Now a federal investigation and two related actions — a parallel criminal inquiry in Brazil and an unusual lawsuit filed in federal court in Georgia — could provide a rare look at the business operations of the multibillion-dollar international sex tour industry, which has increasingly focused on Brazil. The Justice Department is conducting a criminal investigation of sports fishing expeditions in the Amazon that may have been used as covers for Americans to have sex with underage girls.

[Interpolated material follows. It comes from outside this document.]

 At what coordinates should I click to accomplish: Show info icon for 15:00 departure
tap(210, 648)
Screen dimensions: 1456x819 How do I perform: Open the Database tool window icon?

Four indigenous Brazilian women, allegedly sex trafficked as minors by an American fishing tour operator, Richard Schair, operating Wet-A-Line Tours in the Amazon for many years up until 2009, filed a lawsuit for damages in the U.S. District Court for the Northern District of Georgia. Initiated and coordinated by international human rights organization Equality Now, the landmark civil case will be filed by Atlanta law firm King & Spalding. The case is noteworthy because it is the first time that the Trafficking Victims Protection Act (TVPA) will be used by alleged victims of trafficking to seek damages from a sex tour operation.
The four women allege an American operating fishing tours in the Amazon lured girls onto his fishing boats with the promise of earning money and that they were then given alcohol and drugs and made to perform sexual acts with male customers. All four plaintiffs were minors when they were allegedly sold for sex.
For more background on this lawsuit, see these articles in the New York Times, ABC News, and the Dallas Morning News.
Here is the Complaint, Motion for Stay, and Answer filed in the federal civil case.
Tom
August 23, 2011 (4:00 pm)
Being from Georgia, this is such a strange case to see in a news, especially since it’s just now coming to light from an event taking place in 2007 and just now being brought to the public eye. Interesting to have such a case so close to home in Atlanta.